I. DEFINITION AND SITES OF INFECTION
Valves previously affected by rheumatic fever and other valve diseases are thick, rough, and swollen. Bacteria that gain entry into the bloodstream on their way through the heart may attach to the roughened valve surface and set up an area of infection. This bacteria may grow to form an ‘‘abscess’’ on the valve. The abscess resembles a clump of moss that swings and sways on the valve leaflet as it opens and closes.

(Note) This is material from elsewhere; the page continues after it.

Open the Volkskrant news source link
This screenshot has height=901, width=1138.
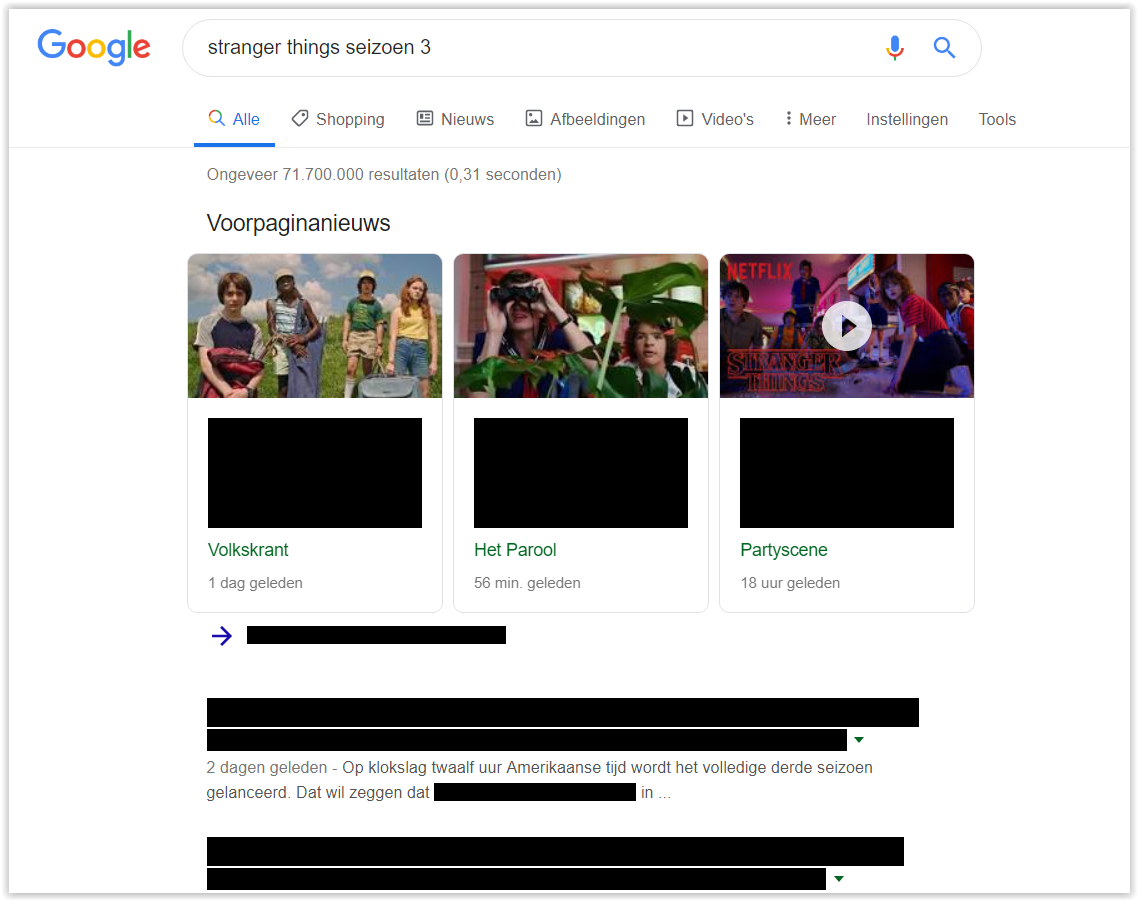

Infection of the heart valves is called infective or bacterial endocarditis. Usually the infection is by bacteria, thus the term bacterial endocarditis, but infections caused by fungi, Coxiella, or chlamydiae can occur, thus the term infective endocarditis is used by many physicians. Infection nay involve heart valves not previously known to be abnormal such as a bicuspid aortic valve, mitral valve prolapse, and rarely a septal defect or ventricular aneu-rysm. Coarctation of the aorta, patent ductus arteriosus, aneurysms, or arteriovenous shunts may be the sites of infective endocarditis. Prosthetic heart valves may be involved and infection at the site of implantation of foreign material may pose a particularly difficult problem.

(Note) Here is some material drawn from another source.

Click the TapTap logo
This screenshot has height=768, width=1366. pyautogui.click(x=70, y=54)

In susceptible individuals, bacterial endocarditis can begin weeks or months after simple manipulations such as scaling and cleaning of teeth, other dental work, and surgery in areas of the body where infection may gain access. Patients who have mild heart valve lesions but can normally live a normal life to beyond age 80 may have their lives suddenly shortened by this infection.